A recent article in Bloomberg offers an in-depth look at the private equity industry, how it has evolved, and the ways it is “changing finance and the economy itself.”
Here are some highlights from the article:
- Leverage is at the core: Private equity is focused on using debt to take over a relatively cheap company, “spruce it up” and sell it for a profit a few years later.
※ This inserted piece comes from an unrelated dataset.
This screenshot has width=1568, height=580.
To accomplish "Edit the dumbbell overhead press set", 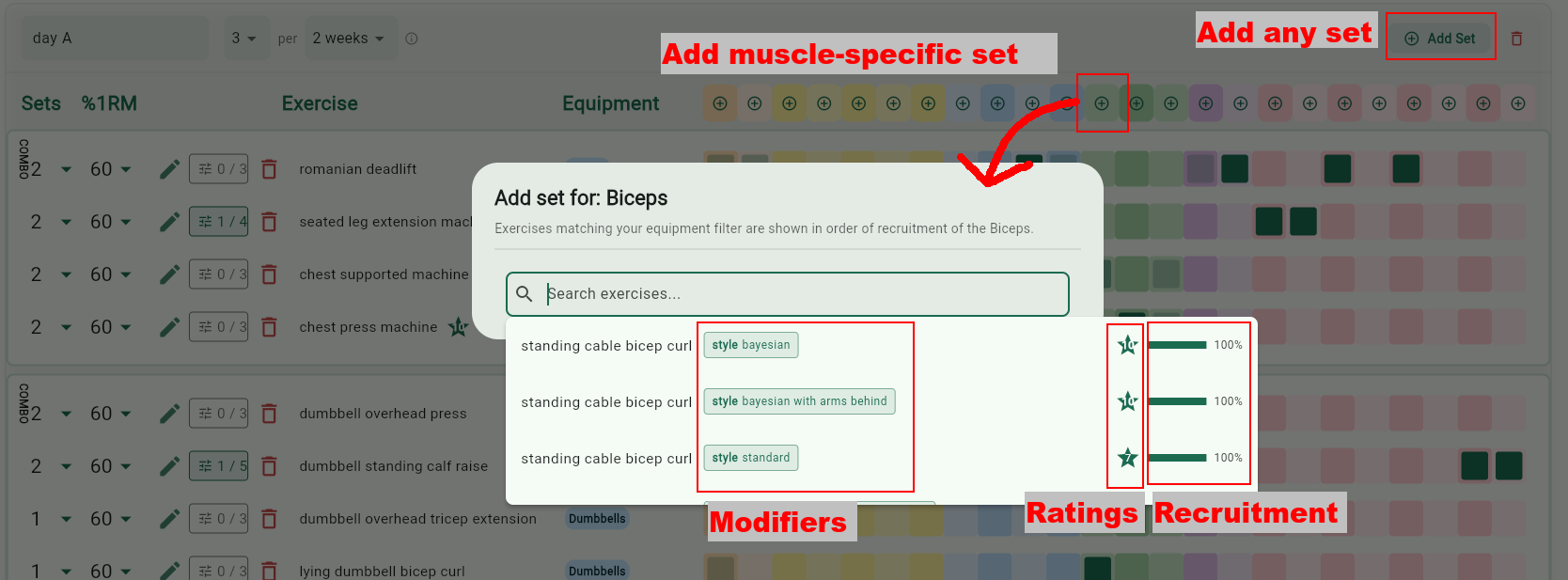I will click(x=169, y=414).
The article notes that, besides the telltale debt associated with these deals, private equity firms typically take a hands-on approach to overhauling a business in order to realize value for investors quickly, adding that the fees charged are “huge.”
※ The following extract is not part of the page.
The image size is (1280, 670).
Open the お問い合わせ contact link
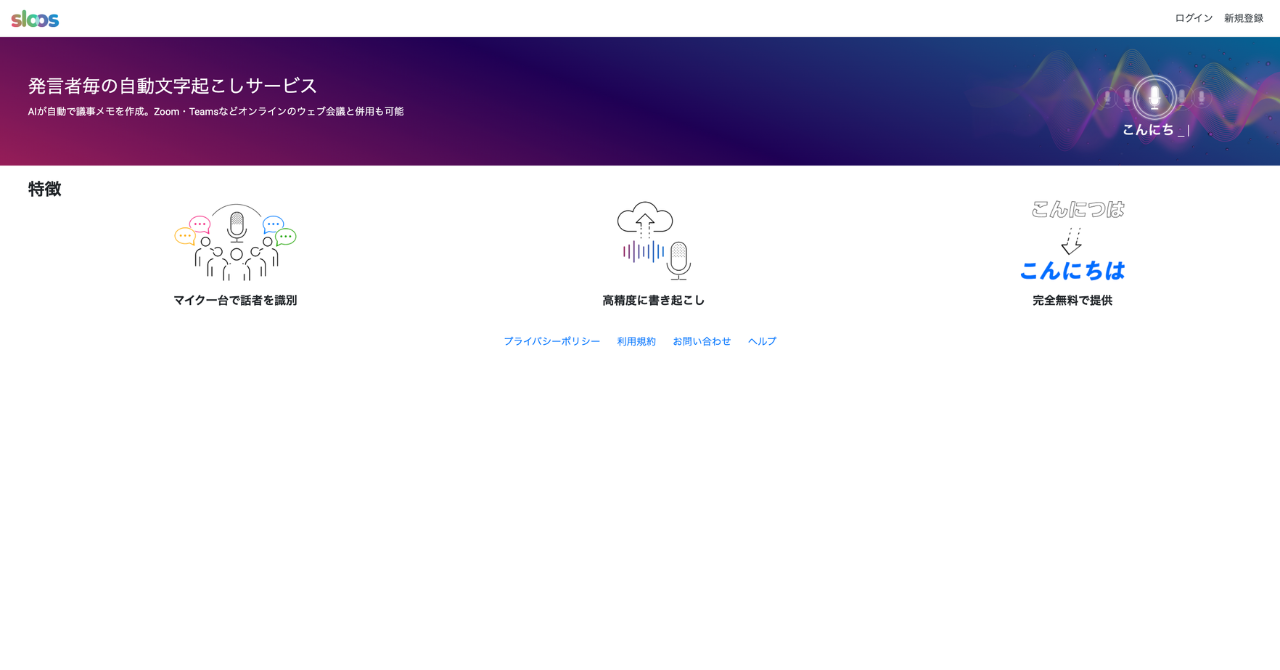[701, 341]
- High returns with a catch: The fees offered by PE are sizeable, but the article notes that many –including Warren Buffett—question the reporting methods because: (1) the value of private investments is difficult to measure; (2) returns can be artificially inflated (the internal rate of return is calculated from the time the investor money comes in); (3) the best returns might be in the past—the article reports that there are now over 8,000 PE-backed companies and the industry has become crowded.
- Buyouts put pressure on companies: “Research has shown that companies acquired through leveraged buyouts are more likely to depress worker wages and cut investments, not to mention have a higher risk of bankruptcy. “Private equity owners benefit through fees and dividends, critics say, while the company is left to grapple with often debilitating debt.”
- Growing PE profits deepen inequality: “Even among Wall Street companies, PE stands out as a symbol of inequality in the U.S.,” the article argues. While the structure of PE firms makes them highly profitable for high-level management and offers high investor returns, funds are typically open only to high net-worth investors, institutions and endowments. Further, it argues, PE puts pressure on the “lower end of the wealth divide” since companies can be “broken up, merged, or generally restructured to increase efficiency and productivity, which inevitably means job cuts.”
- PE is “getting companies hooked on debt:” Ultralow interest rates have made debt that much easier to come by, and “as buyout titans have chased bigger and riskier deals, their target companies have been left with more fragile balance sheets, which gives management less room for error. This could set the stage for a rude awakening during the next recession.”